Your objective — Only lines with the string "Task" matter here; gather them from the material below.
*** Materials provided ***
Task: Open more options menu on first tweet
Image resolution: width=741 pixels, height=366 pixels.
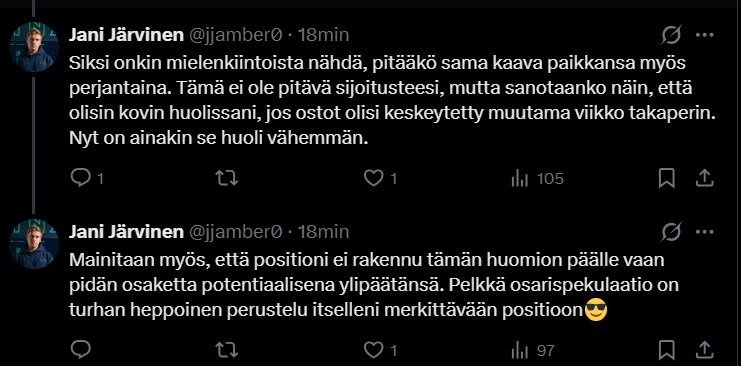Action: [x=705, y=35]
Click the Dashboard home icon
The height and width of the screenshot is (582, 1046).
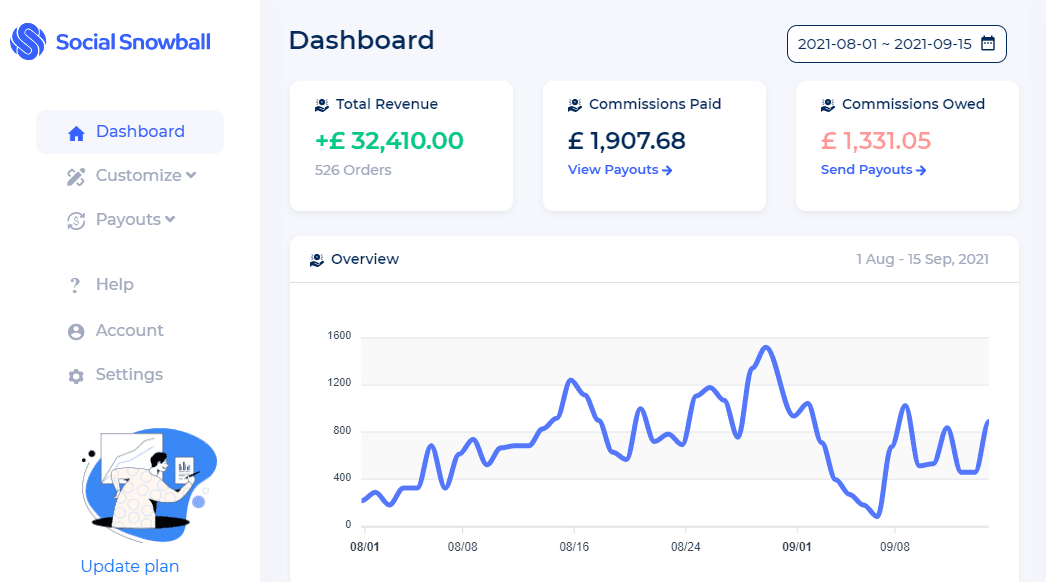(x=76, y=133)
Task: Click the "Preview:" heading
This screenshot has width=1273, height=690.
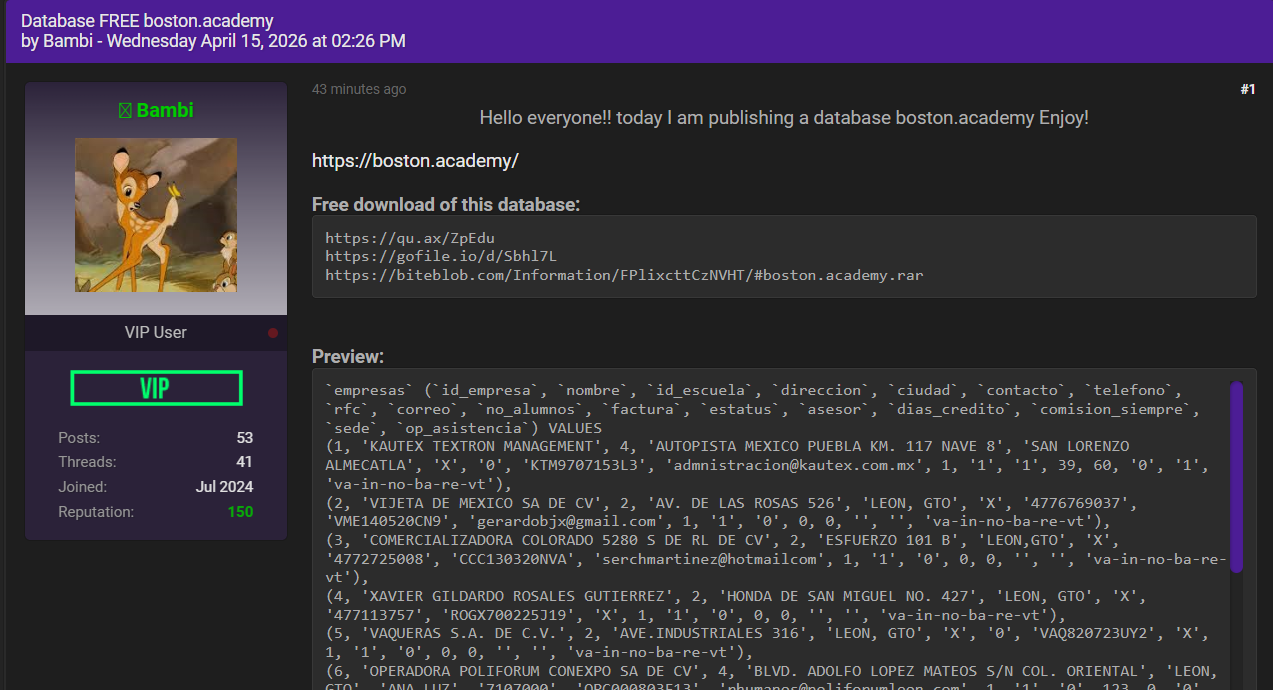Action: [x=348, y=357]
***
*** Materials provided ***
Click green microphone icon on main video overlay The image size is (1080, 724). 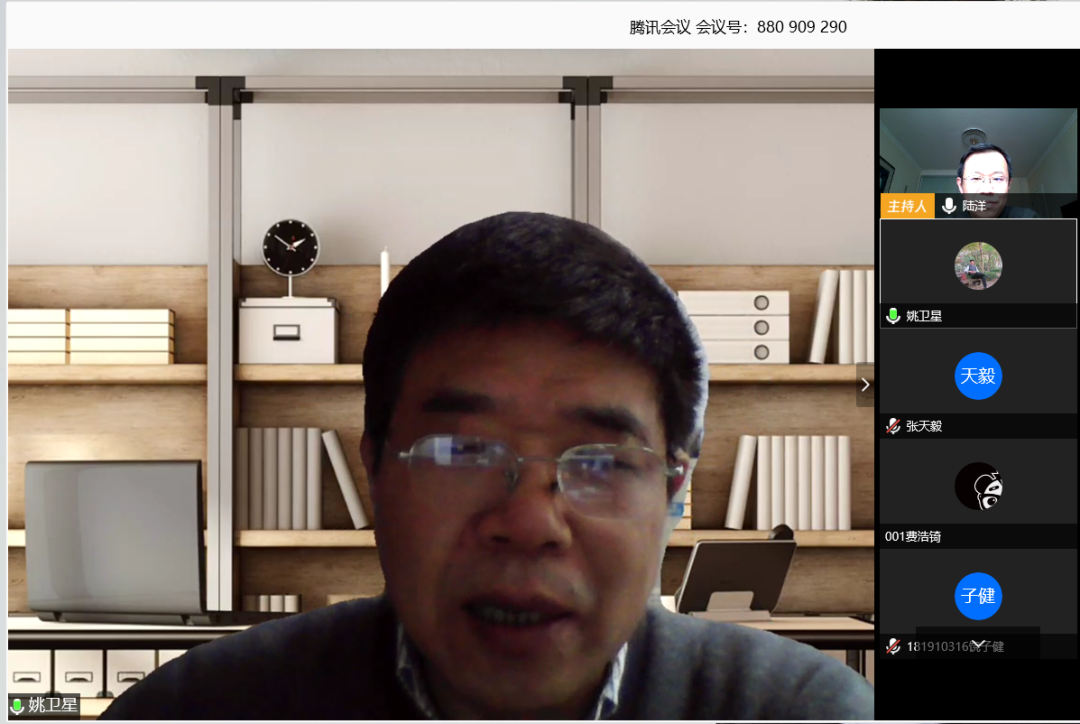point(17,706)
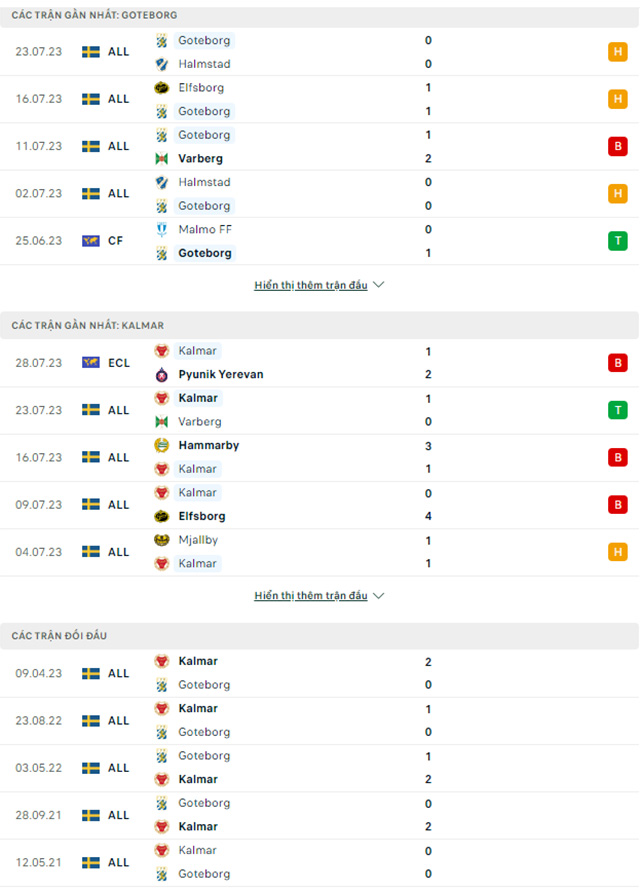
***
Result of this exercise —
Task: Open more options menu on first tweet
Task: Click the "Preview:" heading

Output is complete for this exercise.